Я взял коптилку, зажег и ушел в темноту. Часы оказались совершенно исправными, я поправил груз, и «Биг Бен» снова начал отбивать время. Мы отлично слышали их бой каждую четверть часа.
Когда пробило двенадцать, мама сказала тост. Я ждал весь вечер этого тоста и спрашивал себя: что же она может сказать? В конце концов мне стало казаться, что от этого тоста многое зависит… А пока что мама с Лялей жарили лепешки из дуранды, лепешки чадили, и страшная вонь возбуждала во мне зверский голод. Что же она скажет, а может быть, ничего не захочет сказать?
Часы пробили двенадцать, мама подняла бокал и сказала:
— Чтобы не было хуже…
По традиции подарки были спрятаны под салфетками. У меня пачка «Северной Пальмиры» от Ляли и от мамы шерстяные носки. У мамы пачка печенья от меня и шерстяные чулки от Ляли, у Ляли шерстяные чулки от мамы и банка баклажанной икры от меня. И печенье, и баклажанную икру я хранил с осени. Приобрел я это богатство благодаря многоходовой и тщательно разработанной операции под кодовым названием «Военторг сорок второй».

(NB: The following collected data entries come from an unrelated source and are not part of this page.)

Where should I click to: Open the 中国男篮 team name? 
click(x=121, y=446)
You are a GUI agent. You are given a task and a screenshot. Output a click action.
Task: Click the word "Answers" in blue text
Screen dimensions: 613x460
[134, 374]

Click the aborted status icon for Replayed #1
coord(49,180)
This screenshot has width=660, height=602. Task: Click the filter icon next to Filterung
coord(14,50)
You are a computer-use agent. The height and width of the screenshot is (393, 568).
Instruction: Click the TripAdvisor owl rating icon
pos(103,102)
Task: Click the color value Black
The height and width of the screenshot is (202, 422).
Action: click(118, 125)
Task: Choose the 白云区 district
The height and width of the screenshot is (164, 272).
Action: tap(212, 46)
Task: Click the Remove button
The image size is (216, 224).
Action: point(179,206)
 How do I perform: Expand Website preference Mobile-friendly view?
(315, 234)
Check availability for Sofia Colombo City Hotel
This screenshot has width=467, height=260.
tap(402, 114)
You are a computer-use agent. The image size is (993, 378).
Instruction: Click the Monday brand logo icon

На следующий день мама слегла. Она страшно отекла, какая-то студенистая масса вместо лица, еле видны прорези глаз. «Я хорошо себя чувствую, — отвечала она на все мои вопросы, — но я устала и должна полежать». А я так боялся этого слова. Полежать чаще всего означало — умереть. Пока человек двигался, выходил на воздух, добирался до завода или учреждения, выстаивал очереди, еще сохранялись шансы на жизнь. Когда человек ложился, когда ему хотелось только одного — отдохнуть, тут ему был конец, каюк, крышка.
С Нового года голодных смертей стало еще больше, чем было в декабре. Мертвых не успевали выносить из квартир. Бойцы МПВО, на которых лежала эта обязанность, тоже страшно ослабли. Когда был бензин, грузили мертвых на машины и увозили на кладбища, но потом кончился и бензин. Весь неприкосновенный запас был брошен на Дорогу жизни.
После Нового года стали умирать больше еще и потому, что Новый год для многих стал последним рубежом надежды. И хотя 54-я армия продолжала наступление, и хотя волховчане тоже имели успехи, многие ленинградцы не могли больше ждать. Сколько раз потом вспоминал я мамин новогодний тост…
13
Вскоре после Нового года Радиокомитет командировал меня и Макогоненко в 54-ю армию. Снова и снова делались попытки деблокировать Ленинград.
По моей просьбе было специально указано: в 3-ю Гвардейскую дивизию. Я знал, что этой дивизией командует Краснов, и мне очень хотелось встретиться с ним. Тем более человек дивизией командует.
Десятого января мы вышли из Радиокомитета с тощими вещмешками за спиной и полные решимости добраться до Краснова. Маршрут был продуман заранее: поездом до Борисовой Гривы, оттуда через Ладогу ни любой попутной машине.
Но пока что надо было добраться до Финляндского вокзала.
Мы шли весело. Это слово звучит кощунственно, но это было так. Мы шли весело. Мы иронически называли наш поход «последним решительным», посмеивались: «Теперь или никогда».
Зачем? Зачем нужна была эта, как сказали бы сейчас, дегероизация нас самих? Но всего больше мы боялись трагических котурнов, а они в то утро стерегли нас.
Финляндский вокзал был мертв. В зале ожидания сидели и лежали навсегда уснувшие люди. Мертвые на перроне были засыпаны снегом, на выбеленных морозом рельсах стоял мертвый поезд.